## TASK OBJECTIVE
From the line with "The image size" down to the final line of the material, please transcribe everything exactly, but leave the pictures out.
============
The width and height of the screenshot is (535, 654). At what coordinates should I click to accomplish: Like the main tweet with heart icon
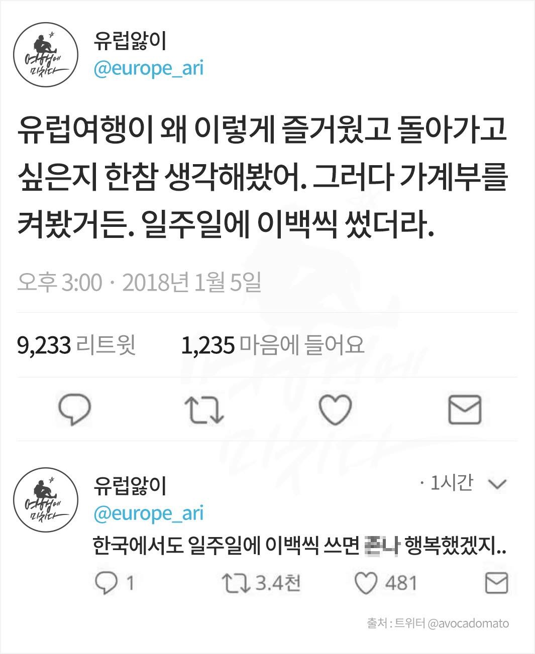[x=335, y=409]

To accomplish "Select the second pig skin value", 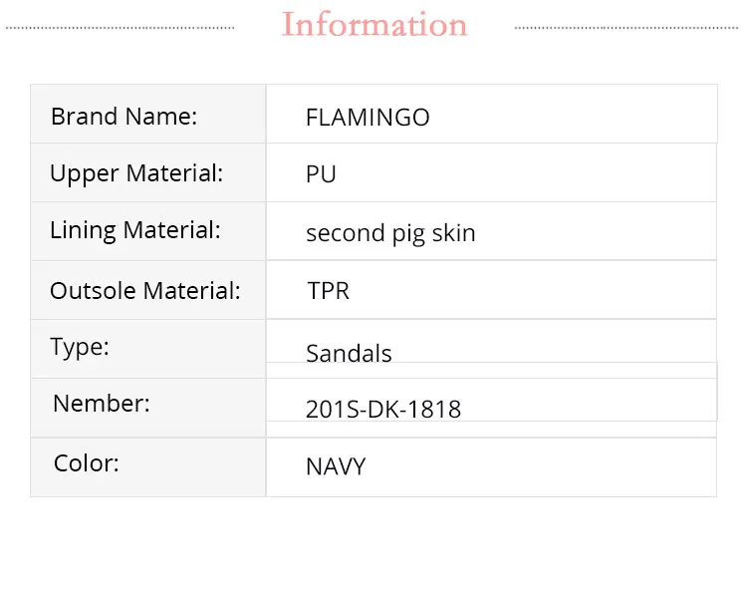I will [x=390, y=233].
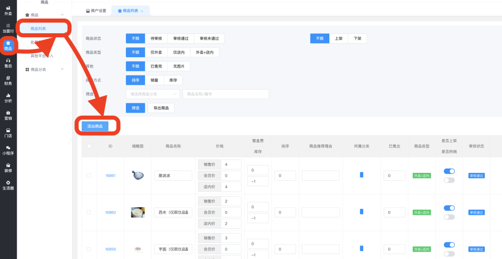
Task: Click the 添加商品 button
Action: 95,126
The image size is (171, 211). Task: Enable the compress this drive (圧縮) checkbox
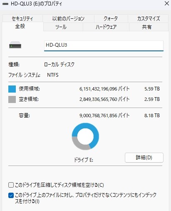pyautogui.click(x=11, y=185)
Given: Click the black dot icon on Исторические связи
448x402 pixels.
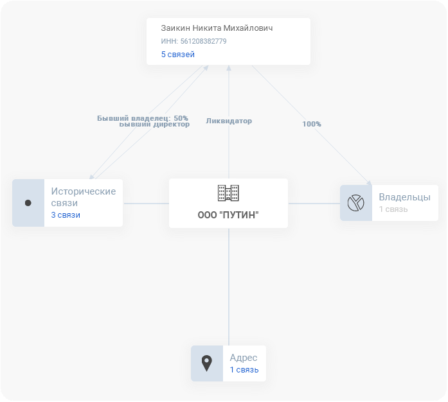Looking at the screenshot, I should point(28,203).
============
## SOLUTION
The image size is (171, 211). Task: Enable the compress this drive (圧縮) checkbox
pyautogui.click(x=11, y=185)
Given: Click the black dot icon on Исторические связи
448x402 pixels.
Looking at the screenshot, I should point(28,203).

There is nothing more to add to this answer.